■ TASK STATEMENT: Quote exactly and only this range of lines in the data below: the line that holds "Click the red" to the line that holds "Click the OTP – SKG route title", both included.

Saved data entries
+--

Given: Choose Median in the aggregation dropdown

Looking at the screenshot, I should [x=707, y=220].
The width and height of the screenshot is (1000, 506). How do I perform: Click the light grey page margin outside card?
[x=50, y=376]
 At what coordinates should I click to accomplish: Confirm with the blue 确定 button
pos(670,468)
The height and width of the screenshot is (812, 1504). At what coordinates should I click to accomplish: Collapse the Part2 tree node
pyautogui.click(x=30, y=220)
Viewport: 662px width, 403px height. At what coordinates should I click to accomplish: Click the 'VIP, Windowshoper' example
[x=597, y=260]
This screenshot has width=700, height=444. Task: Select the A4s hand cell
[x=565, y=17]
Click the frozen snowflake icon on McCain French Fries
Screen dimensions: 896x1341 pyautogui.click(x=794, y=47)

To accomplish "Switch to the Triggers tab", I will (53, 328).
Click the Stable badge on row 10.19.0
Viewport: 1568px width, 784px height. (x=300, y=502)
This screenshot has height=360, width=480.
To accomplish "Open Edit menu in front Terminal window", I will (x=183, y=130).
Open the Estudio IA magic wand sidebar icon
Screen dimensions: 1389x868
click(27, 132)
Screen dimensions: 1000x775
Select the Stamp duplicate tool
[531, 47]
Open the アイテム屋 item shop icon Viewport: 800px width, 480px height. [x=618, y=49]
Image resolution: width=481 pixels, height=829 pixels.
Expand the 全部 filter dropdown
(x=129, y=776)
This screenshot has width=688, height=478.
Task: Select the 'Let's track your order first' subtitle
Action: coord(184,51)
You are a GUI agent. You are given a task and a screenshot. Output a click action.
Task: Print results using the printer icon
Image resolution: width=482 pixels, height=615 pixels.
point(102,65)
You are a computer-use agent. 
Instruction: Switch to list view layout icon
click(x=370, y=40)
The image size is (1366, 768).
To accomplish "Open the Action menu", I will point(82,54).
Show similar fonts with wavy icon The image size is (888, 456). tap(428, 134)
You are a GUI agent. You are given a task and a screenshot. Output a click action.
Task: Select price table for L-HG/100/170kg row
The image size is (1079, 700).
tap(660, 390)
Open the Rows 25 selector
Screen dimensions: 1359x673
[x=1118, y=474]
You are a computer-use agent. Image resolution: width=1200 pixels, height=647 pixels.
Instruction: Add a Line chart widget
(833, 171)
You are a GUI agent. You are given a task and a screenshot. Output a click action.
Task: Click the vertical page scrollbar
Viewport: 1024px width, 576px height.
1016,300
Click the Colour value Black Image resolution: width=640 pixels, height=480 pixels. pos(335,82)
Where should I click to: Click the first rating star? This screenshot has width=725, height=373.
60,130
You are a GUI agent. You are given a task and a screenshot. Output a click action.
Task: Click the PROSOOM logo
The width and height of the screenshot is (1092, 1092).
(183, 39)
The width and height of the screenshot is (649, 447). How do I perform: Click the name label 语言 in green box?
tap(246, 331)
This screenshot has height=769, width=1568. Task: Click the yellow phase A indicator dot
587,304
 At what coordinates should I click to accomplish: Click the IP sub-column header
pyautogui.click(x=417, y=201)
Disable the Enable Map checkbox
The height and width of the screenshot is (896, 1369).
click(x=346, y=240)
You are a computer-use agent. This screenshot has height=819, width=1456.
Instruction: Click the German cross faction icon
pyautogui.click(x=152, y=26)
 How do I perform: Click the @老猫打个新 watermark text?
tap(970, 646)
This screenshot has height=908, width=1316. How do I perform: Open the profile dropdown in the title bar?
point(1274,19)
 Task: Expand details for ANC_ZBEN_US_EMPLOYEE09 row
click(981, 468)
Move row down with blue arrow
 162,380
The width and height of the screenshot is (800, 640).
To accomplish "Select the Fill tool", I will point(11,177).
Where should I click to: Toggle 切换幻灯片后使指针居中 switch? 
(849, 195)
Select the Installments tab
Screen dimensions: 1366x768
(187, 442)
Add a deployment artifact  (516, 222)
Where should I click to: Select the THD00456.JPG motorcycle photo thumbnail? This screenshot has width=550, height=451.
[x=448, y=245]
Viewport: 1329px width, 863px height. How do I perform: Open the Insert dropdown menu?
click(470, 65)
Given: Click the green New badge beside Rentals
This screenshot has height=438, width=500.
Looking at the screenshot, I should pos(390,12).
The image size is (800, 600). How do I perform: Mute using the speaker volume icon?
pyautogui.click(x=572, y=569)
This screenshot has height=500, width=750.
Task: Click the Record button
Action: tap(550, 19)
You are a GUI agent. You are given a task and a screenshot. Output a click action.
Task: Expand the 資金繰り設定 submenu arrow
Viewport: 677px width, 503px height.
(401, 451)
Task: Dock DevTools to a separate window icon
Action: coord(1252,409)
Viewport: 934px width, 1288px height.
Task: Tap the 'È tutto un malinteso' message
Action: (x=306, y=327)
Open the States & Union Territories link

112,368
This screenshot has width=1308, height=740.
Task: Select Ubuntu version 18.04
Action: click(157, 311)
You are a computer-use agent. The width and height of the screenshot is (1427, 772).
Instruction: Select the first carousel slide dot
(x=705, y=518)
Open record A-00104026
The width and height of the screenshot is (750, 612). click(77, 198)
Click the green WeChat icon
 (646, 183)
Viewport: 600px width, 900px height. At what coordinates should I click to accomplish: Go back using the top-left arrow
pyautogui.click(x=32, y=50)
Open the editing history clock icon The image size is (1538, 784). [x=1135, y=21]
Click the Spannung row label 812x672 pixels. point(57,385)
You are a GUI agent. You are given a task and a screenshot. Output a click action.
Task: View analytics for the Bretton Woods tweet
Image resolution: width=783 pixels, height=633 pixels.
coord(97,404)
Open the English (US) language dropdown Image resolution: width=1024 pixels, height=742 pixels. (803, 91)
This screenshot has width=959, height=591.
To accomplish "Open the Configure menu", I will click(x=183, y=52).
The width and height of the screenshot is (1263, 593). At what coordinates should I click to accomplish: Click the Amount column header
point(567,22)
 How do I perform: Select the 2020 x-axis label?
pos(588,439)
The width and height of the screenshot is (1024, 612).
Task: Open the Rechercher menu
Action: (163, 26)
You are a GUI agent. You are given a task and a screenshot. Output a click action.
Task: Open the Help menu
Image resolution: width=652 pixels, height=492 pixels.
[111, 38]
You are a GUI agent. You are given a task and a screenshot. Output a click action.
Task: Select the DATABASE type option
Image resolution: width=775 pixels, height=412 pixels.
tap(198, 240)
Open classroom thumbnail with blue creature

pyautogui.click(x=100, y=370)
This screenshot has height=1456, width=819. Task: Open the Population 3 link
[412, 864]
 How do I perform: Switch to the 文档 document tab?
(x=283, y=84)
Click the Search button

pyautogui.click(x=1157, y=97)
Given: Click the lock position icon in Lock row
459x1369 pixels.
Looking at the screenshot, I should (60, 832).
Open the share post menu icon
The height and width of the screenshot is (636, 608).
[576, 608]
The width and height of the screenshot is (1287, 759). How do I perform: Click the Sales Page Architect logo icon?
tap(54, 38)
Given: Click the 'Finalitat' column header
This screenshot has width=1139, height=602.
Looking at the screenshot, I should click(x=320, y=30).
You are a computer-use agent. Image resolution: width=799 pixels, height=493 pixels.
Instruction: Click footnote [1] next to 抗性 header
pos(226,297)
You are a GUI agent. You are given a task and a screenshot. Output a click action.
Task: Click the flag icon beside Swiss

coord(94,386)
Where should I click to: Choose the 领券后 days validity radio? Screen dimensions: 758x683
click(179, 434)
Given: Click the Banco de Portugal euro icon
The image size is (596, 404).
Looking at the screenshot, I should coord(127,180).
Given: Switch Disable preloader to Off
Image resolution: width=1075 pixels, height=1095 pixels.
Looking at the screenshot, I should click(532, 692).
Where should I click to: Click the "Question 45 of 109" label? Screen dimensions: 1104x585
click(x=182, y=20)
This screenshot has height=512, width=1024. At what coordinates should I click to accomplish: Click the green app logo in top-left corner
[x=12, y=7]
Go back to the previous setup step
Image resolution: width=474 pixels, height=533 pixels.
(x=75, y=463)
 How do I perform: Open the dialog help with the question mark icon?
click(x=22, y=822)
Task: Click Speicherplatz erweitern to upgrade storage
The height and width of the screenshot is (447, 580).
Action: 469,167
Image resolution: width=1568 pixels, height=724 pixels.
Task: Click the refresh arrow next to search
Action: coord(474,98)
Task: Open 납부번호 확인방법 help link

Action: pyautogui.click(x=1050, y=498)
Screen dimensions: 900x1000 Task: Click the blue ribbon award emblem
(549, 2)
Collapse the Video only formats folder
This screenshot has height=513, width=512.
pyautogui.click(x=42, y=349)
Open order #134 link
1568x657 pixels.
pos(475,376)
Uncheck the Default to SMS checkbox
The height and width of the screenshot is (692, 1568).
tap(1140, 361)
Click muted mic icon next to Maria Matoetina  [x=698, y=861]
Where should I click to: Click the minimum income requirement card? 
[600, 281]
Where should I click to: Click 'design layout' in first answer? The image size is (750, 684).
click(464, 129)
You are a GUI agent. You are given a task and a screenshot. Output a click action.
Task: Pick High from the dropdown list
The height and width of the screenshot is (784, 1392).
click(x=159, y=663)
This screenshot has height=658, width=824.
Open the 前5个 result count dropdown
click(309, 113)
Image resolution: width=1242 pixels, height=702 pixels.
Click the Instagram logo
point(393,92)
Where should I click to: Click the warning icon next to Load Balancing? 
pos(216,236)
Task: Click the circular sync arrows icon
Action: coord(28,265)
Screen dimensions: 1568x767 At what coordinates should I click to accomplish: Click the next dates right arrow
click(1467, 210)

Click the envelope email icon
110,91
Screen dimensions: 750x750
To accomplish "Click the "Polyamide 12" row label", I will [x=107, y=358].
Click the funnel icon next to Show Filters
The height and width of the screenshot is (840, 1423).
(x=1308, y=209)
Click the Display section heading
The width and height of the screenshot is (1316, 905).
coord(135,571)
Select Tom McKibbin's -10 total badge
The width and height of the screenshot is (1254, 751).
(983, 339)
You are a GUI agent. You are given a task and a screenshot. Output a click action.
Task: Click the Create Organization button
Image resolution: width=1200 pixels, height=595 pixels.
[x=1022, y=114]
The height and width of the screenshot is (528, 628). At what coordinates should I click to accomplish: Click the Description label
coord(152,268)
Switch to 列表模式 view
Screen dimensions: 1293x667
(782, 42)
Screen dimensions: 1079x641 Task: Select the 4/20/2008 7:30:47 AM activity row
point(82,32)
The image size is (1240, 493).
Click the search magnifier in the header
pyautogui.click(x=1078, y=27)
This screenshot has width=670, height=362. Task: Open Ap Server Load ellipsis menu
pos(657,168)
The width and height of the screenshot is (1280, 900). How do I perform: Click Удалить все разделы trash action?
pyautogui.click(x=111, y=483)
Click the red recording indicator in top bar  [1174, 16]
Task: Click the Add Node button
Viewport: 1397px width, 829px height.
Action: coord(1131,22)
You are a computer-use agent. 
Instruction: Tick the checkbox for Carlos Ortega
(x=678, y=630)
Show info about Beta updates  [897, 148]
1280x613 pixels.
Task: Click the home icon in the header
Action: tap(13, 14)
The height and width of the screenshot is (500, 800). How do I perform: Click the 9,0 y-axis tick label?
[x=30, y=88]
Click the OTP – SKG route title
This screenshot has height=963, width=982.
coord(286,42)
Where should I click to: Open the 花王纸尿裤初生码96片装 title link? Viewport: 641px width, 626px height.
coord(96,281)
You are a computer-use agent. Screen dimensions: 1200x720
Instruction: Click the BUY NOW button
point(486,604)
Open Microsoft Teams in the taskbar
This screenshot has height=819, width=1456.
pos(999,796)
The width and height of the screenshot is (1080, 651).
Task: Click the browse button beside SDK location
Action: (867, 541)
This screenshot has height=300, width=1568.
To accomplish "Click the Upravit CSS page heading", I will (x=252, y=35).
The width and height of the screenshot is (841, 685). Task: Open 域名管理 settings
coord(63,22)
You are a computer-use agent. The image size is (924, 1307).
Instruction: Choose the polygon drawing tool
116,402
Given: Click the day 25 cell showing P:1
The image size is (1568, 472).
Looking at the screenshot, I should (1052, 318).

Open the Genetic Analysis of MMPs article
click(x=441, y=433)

+--

■ OUTPUT FOR THIS TASK:
Click the red recording indicator in top bar  [1174, 16]
Task: Click the Add Node button
Viewport: 1397px width, 829px height.
Action: coord(1131,22)
You are a computer-use agent. 
Instruction: Tick the checkbox for Carlos Ortega
(x=678, y=630)
Show info about Beta updates  [897, 148]
1280x613 pixels.
Task: Click the home icon in the header
Action: tap(13, 14)
The height and width of the screenshot is (500, 800). How do I perform: Click the 9,0 y-axis tick label?
[x=30, y=88]
Click the OTP – SKG route title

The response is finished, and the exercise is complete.